Clinical Trial Details
— Status: Completed
Administrative data
| NCT number |
NCT03443245 |
| Other study ID # |
A094594 |
| Secondary ID |
|
| Status |
Completed |
| Phase |
|
| First received |
|
| Last updated |
|
| Start date |
July 3, 2019 |
| Est. completion date |
August 8, 2021 |
Study information
| Verified date |
February 2023 |
| Source |
Cambridge University Hospitals NHS Foundation Trust |
| Contact |
n/a |
| Is FDA regulated |
No |
| Health authority |
|
| Study type |
Observational
|
Clinical Trial Summary
Currently, there is no reliable biomarker for stroke, meaning that treatment is often delayed
and patients are often left with a disability. Stroke is one of the largest causes of
mortality (death) and morbidity (disease) in the UK and affects around 120 and 15 people per
100,000 population. This has huge economic implications, with around £9 billion a year being
spent on stroke in the UK alone, and health and social care costs accounting for half of this
amount. Productivity losses (i.e. income costs) are estimated at £1.33 billion and benefit
payments total £840 million per year.
Previous studies involving heart attack patients have suggested that succinate (a biomarker)

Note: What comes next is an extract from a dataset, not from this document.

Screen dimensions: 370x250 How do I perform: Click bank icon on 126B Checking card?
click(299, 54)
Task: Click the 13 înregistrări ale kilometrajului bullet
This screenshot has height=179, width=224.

levels rise after reperfusion (reoxygenation) of the heart tissue and in the context of
ischaemia (i.e. when a restriction of blood supply to the heart has caused a heart attack and
the tissue has been reoxygenated to improve blood flow around the body). Malonate is a
therapeutic option to block this rise in succinate and reduce any potential resulting damage.

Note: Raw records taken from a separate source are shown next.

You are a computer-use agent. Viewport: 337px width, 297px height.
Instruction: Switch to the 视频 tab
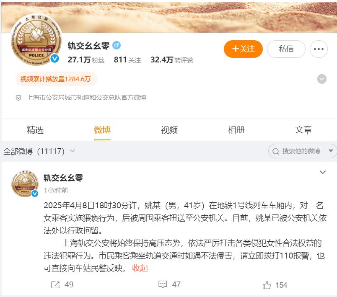point(169,130)
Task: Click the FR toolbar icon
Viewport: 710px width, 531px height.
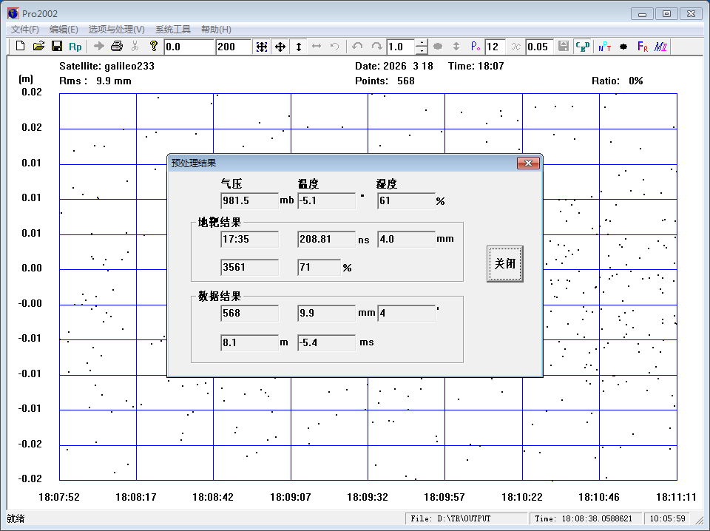Action: pos(642,47)
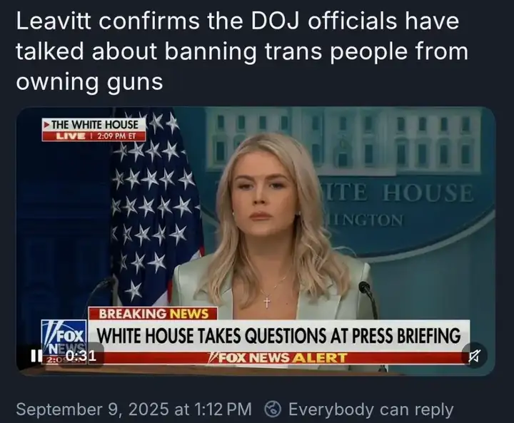Image resolution: width=514 pixels, height=423 pixels.
Task: Pause the video using the pause icon
Action: pos(34,356)
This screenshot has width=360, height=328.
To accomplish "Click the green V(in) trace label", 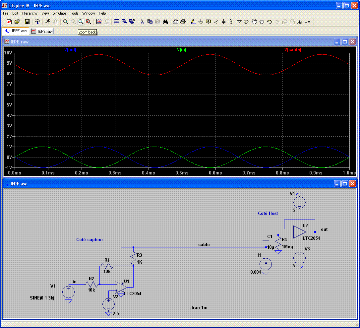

Animal studies support these findings and have further shown that malonate prevents ischaemic
brain damage and reduces the succinate increase in tissue.
However, there is currently no pre-clinical data for the release of succinate into blood, nor
for stroke. This study aims to explore whether elevated succinate levels are present in
stroke patients having thrombolysis (brain reperfusion). If we can show that elevated
succinate levels are attributed to stroke (and not a result of thrombolysis), it might be
possible to identify a therapeutic intervention at baseline for these patients and this
reduce disability in all stroke patients, and healthcare costs in turn.
Description:
There are around 150,000 incidents of stroke every year in the UK alone. By the age of 75, 1
in 5 women and 1 in 6 men will have had a stroke; 26% of which will have occurred before the
age of 65. Moreover, over half of all stroke survivors are left with a disability and 41% of
these are discharged from hospital requiring help with daily activities. Without a reliable
biomarker for stroke patients, the development of a therapeutic intervention at baseline
which has the capability to reduce disability in stroke patients is not possible. There is a
dire need for further research into stroke. In 2012, £56 million was spent on stroke-related
care/research, compared to £544 million on cancer research and £166 million on heart disease.

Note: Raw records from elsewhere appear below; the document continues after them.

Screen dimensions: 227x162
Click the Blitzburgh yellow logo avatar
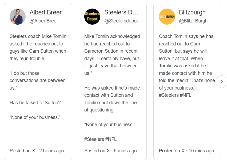167,17
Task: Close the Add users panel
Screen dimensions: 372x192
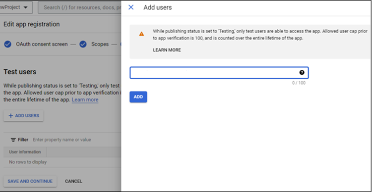Action: (131, 7)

Studies involving heart attack patients suggest that succinate could be used as a biomarker
for stroke patients. Furthermore, the current therapeutic option used to block the rise in
succinate levels, malonate, has been shown to prevent ischaemic brain damage in animal
studies. No work to date has explored this phenomenon in humans with stroke and therefore
this study has huge potential to bridge the gap in helping to treat stroke patients in the
future and thus reduce healthcare costs.
The DETECT study is a pilot study and has been specifically designed to be as simple as
possible. For stroke patients undergoing thrombolysis, they will already have a cannula
inserted to aid with the procedure. We propose that research bloods could be taken from this
same cannula to reduce the burden to the patient. Wherever possible we will conduct the
safety follow-up with stroke patients whilst they are still an inpatient at the hospital, to
again reduce the burden to the patient.